Cancer Patient, Senator push for Asbestos Ban

posted on:
July 6, 2007

author:
Staff

 SEATTLE — Sen. Patty Murray joined a woman who is dying from cancer caused by asbestos exposure at a press conference Friday to help push for legislation outlawing the use of asbestos in the U.S. 

During the press conference at the Fred Hutchinson Cancer Center, experts said that most people think asbestos is already banned in the U.S., but it's not.

Murray is leading a push to ban asbestos with the help of victims like Judy Clauson, who attended the press conference with Murray.

Last year, Clauson was diagnosed with a fast-moving cancer caused by exposure to asbestos.

Clauson said her ex-husband worked at a metal foundry in Hoquiam in the '70s. Every night she'd wash his clothes that were covered with dust containing asbestos.

"I feel cheated. There were no warning labels.
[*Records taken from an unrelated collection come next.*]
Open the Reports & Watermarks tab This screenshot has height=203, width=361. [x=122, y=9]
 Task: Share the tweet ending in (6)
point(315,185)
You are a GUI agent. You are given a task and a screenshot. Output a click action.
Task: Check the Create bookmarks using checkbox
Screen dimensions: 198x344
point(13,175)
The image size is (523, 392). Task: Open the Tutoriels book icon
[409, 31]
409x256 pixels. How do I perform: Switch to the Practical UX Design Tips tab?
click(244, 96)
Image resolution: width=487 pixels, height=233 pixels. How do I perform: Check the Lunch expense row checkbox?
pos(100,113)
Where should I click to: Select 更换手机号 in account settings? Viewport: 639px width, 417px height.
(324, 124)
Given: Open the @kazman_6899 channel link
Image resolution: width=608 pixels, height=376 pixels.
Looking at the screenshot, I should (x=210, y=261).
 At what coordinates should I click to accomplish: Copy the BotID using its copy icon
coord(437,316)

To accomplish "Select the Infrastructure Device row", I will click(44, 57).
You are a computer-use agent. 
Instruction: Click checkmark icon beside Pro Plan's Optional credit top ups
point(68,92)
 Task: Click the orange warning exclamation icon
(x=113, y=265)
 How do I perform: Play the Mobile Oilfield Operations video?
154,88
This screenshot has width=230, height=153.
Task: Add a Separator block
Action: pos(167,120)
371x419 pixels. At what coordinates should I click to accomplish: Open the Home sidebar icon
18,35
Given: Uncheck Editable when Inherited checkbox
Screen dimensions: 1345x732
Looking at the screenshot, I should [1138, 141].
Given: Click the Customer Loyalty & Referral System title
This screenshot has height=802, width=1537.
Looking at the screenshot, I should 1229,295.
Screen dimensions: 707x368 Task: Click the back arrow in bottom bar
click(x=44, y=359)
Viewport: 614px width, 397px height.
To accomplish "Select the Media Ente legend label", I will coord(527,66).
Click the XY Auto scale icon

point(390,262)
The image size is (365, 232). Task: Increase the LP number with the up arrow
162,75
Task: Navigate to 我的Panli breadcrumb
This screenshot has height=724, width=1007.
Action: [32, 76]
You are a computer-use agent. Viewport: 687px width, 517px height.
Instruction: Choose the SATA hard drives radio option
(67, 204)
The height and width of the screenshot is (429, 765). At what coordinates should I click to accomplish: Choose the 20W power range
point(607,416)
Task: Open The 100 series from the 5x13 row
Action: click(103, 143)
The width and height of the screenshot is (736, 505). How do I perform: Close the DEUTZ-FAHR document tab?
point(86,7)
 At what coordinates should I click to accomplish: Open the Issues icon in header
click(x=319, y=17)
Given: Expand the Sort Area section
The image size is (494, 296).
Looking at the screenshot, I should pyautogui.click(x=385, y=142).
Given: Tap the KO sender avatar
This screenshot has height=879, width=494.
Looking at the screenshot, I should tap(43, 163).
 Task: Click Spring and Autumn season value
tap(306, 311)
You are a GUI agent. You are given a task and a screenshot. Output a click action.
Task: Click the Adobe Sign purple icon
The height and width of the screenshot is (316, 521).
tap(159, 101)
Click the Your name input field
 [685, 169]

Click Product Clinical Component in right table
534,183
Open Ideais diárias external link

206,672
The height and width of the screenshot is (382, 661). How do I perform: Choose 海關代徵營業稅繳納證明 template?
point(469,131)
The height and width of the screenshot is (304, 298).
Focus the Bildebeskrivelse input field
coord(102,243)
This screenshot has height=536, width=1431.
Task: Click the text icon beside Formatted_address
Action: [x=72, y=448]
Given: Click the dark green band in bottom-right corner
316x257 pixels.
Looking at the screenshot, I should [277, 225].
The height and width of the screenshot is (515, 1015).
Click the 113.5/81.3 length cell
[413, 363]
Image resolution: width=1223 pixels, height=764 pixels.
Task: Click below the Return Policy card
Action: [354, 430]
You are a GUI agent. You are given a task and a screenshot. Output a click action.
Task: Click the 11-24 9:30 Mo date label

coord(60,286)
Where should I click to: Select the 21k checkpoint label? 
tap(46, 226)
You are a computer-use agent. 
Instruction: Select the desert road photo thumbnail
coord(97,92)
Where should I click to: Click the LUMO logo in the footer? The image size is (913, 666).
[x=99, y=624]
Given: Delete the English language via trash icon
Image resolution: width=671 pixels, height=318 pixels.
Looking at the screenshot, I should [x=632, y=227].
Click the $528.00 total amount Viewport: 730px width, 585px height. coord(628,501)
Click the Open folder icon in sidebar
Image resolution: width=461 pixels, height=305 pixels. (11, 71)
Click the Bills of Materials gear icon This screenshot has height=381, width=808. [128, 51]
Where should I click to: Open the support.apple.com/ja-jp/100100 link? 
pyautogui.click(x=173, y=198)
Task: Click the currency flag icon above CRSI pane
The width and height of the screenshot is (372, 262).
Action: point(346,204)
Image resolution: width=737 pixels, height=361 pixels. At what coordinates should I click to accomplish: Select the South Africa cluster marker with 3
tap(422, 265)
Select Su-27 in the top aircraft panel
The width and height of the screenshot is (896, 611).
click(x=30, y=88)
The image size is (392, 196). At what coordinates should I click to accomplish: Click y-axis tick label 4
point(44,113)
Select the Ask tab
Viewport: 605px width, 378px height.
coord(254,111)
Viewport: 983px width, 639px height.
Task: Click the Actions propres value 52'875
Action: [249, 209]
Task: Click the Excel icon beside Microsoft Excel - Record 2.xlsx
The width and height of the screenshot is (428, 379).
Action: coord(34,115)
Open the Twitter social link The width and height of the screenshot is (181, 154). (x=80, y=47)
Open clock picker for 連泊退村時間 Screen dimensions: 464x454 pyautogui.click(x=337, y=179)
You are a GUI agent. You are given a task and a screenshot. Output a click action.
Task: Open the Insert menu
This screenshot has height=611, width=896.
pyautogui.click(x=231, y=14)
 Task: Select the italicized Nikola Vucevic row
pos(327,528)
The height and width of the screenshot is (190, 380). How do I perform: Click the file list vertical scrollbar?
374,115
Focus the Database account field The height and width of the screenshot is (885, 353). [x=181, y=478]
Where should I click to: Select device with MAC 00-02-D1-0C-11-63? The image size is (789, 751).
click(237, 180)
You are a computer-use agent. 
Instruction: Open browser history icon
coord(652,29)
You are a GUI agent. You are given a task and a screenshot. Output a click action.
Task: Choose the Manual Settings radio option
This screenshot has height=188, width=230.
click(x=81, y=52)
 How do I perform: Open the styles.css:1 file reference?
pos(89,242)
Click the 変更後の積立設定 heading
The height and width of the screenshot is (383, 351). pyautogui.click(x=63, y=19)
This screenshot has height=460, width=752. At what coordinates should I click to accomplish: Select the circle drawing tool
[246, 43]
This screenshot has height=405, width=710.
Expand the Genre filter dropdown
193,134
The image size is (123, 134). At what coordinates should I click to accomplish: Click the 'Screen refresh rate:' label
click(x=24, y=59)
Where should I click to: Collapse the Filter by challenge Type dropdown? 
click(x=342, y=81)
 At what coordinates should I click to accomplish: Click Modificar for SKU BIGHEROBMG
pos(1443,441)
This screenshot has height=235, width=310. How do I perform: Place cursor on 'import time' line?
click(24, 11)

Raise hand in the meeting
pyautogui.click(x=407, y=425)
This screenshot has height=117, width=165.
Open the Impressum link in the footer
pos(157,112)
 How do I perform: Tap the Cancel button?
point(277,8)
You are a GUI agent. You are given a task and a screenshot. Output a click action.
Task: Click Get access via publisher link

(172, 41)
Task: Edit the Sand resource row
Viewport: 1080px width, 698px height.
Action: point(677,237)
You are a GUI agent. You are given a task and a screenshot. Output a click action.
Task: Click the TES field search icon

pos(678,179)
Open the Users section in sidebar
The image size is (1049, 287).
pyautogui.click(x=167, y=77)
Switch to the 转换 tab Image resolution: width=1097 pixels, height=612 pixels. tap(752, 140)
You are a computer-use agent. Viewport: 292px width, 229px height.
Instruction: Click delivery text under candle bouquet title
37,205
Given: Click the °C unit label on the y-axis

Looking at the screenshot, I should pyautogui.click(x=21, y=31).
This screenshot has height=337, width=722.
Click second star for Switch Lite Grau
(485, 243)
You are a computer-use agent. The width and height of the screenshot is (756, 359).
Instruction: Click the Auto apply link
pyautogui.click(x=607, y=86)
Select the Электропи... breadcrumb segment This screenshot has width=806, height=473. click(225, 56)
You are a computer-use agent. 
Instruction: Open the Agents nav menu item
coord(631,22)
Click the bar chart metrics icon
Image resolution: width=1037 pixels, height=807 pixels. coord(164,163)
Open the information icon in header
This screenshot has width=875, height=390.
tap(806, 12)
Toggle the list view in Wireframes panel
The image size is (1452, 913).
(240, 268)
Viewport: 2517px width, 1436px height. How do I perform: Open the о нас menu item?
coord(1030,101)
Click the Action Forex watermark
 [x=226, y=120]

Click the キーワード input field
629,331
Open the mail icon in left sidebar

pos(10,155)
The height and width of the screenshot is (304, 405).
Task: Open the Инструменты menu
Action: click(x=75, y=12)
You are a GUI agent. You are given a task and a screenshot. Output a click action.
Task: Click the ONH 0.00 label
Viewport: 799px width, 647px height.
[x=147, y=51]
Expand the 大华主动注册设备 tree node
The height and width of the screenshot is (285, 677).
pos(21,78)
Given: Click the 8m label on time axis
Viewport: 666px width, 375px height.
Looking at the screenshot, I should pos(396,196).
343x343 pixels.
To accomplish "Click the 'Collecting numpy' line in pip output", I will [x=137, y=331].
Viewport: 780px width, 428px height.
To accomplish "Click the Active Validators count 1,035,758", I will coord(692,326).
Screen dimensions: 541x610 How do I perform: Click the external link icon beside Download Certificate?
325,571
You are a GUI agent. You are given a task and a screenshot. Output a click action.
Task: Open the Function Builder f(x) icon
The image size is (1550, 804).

I didn't know what I was breathing in," said Clauson.

Clauson said she probably won't live to see Murray's proposed legislative bill become law.

"I want to see my sons get married and my grandbabies be born. And to be honest, I'm angry. I'm very angry," said Clauson.

Murray said asbestos continues to be used in products like pipes, tiles, and brake pads.

Murray has pushed a bill through a committee that would ban the use of asbestos in the U.S., back research for related diseases, and educate people about the dangers posed by asbestos products.

Clauson said changes need to be made now.

"How many people have to die before they do something about this?" said Clauson.

According to Murray, Washington state ranks eighth in the country for documented cases of asbestos-related diseases, King County ranks fourth among counties, and the city of Bremerton tops the national list for cities.

Murray said she faces an uphill battle to get her bill through but will keep fighting for people like Clauson.